#### What is being asked:
Quote the passage on 7Rings and affiliate distribution from "From what I’m" to "on your side?", word for word.

#### Reading text:
◆ ◆ ◆ ◆
From what I’m seeing, studios are starting to look at affiliates as a distribution layer, not just operators. How does 7Rings think about this? Would you be ready to measure performance on a game level (not just operator-level KPIs), or is the infrastructure still not there on your side?
In the first phase, our key objective was to maximise distribution. Working with affiliates before games have broad availability simply doesn't work – users simply don’t have the opportunity to visit the site and start playing. We are now continuing to expand our distribution network and moving on to the second stage – working with affiliates, ambassadors and content creators.
For us, this is the next logical step, and it connects directly to something we care about deeply: player trust and long-term brand recognition. It is important that our product already generates a significant volume of content within the game system itself – through social mechanics, replays, leaderboards and real-time events. Our task now is to learn how to properly scale and distribute that content through external channels.
At the same time, thanks to our experience in F2P mobile, we are building a robust analytics layer from the outset. We measure player behaviour at the level of individual games, brands, currencies and markets – including retention, gameplay patterns and game “plateaus”. We are currently developing internal dashboards segmented by country and currency, and refining our system for tracking marketing activities so that we can see the actual impact on player behaviour – all within a single analytical environment.
◆ ◆ ◆ ◆
#### Given data:
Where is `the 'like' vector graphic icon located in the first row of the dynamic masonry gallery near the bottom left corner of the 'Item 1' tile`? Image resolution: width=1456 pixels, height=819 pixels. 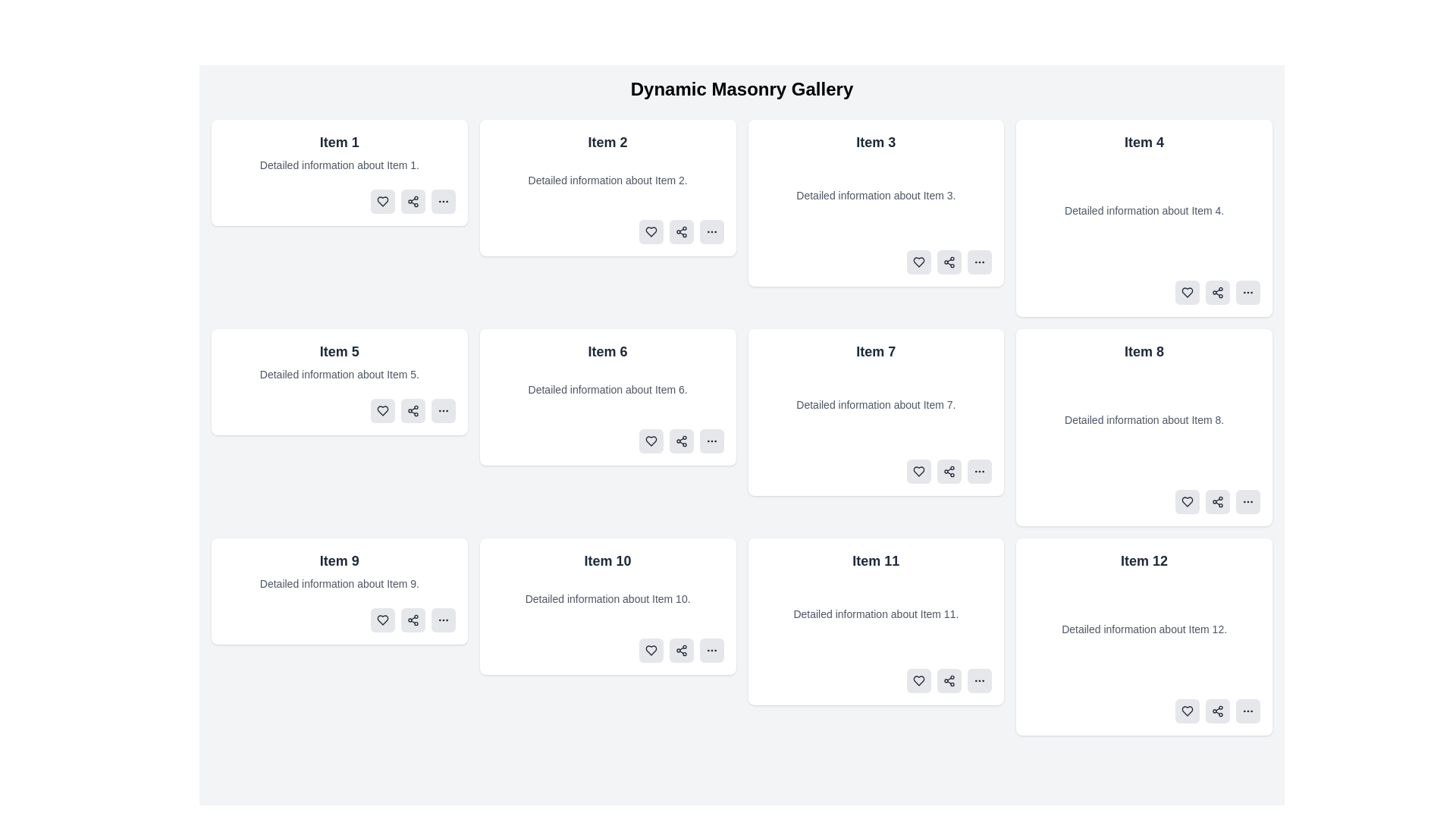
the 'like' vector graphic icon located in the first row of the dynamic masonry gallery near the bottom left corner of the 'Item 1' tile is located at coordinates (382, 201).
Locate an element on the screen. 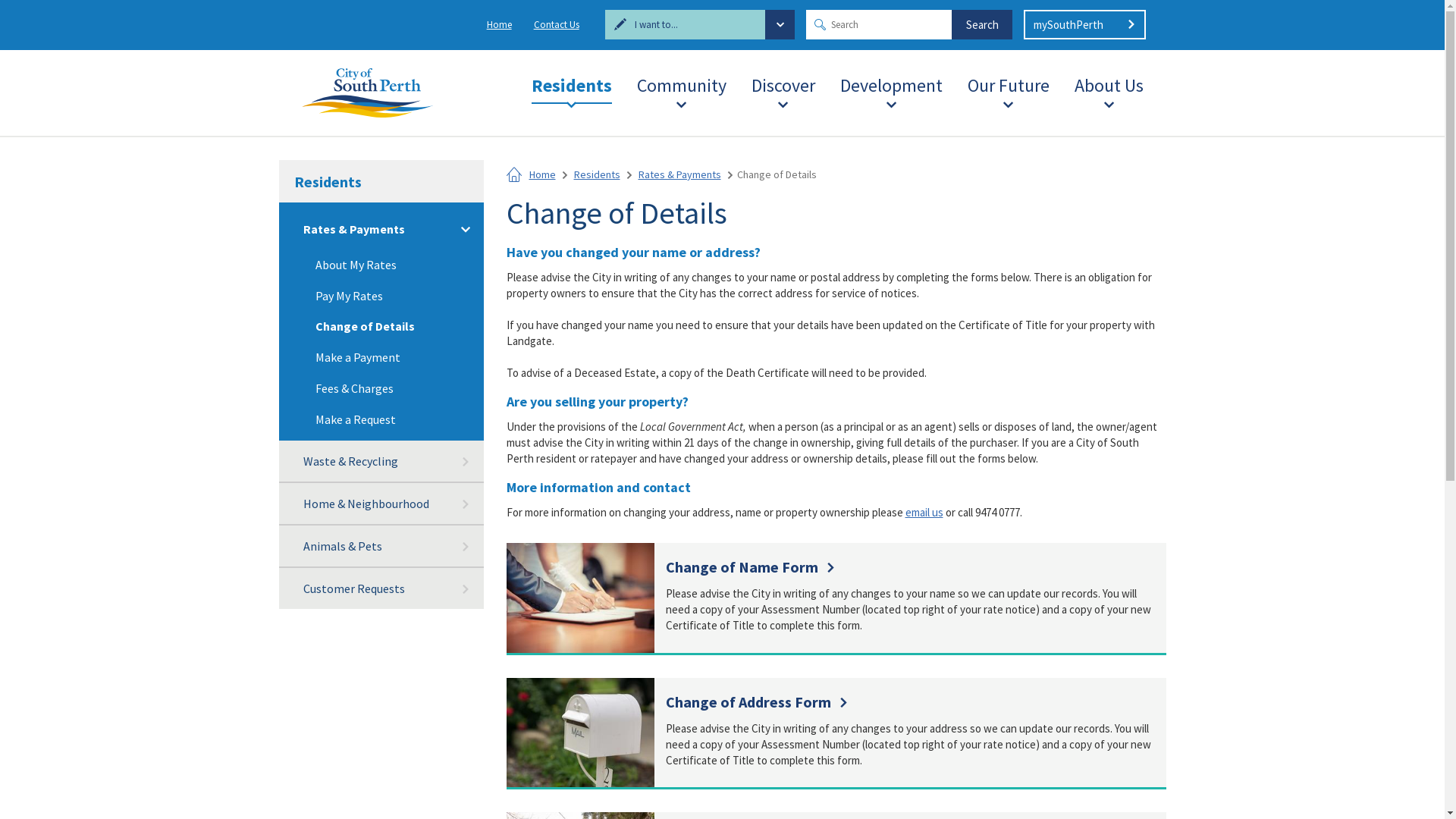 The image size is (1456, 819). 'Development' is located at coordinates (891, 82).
◆ ◆ ◆ ◆
#### Answer for the task:
From what I’m seeing, studios are starting to look at affiliates as a distribution layer, not just operators. How does 7Rings think about this? Would you be ready to measure performance on a game level (not just operator-level KPIs), or is the infrastructure still not there on your side?